━━━ MATERIAL PROVIDED ━━━

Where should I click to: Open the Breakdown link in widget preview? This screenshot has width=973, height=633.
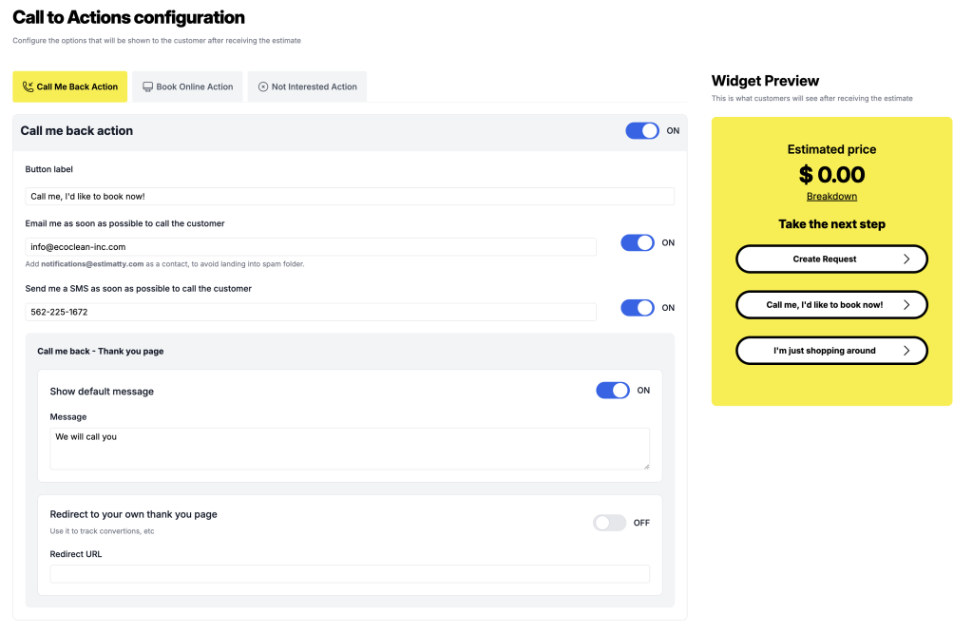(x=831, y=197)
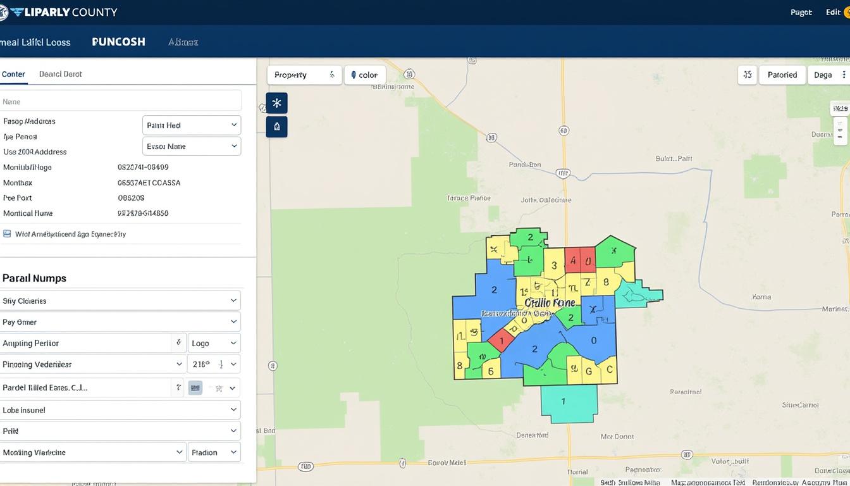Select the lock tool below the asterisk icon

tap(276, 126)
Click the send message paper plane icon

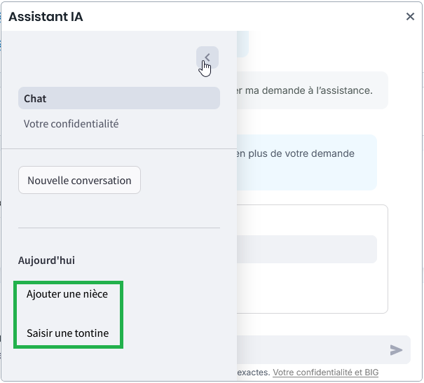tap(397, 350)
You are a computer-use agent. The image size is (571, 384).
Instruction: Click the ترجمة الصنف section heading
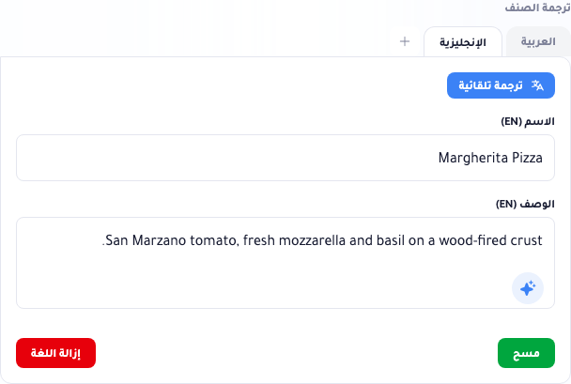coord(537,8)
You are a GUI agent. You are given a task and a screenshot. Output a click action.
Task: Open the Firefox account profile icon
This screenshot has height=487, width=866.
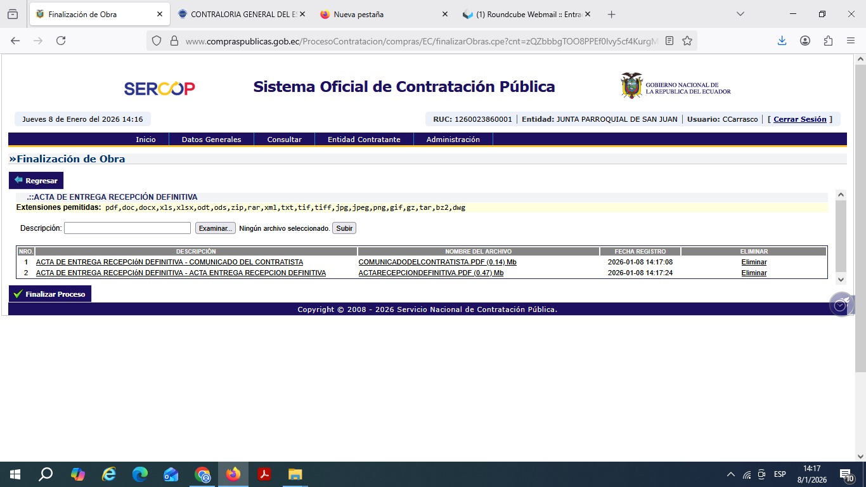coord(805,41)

━━━

Word for word, write out each line of the records, but leave the pictures behind.

Where should I click to: Open the Breakdown link in widget preview? This screenshot has width=973, height=633.
(x=831, y=197)
Select the lock tool below the asterisk icon

tap(276, 126)
Click the send message paper plane icon

tap(397, 350)
You are a computer-use agent. The image size is (571, 384).
Instruction: Click the ترجمة الصنف section heading
coord(537,8)
You are a GUI agent. You are given a task and a screenshot. Output a click action.
Task: Open the Firefox account profile icon
This screenshot has height=487, width=866.
coord(805,41)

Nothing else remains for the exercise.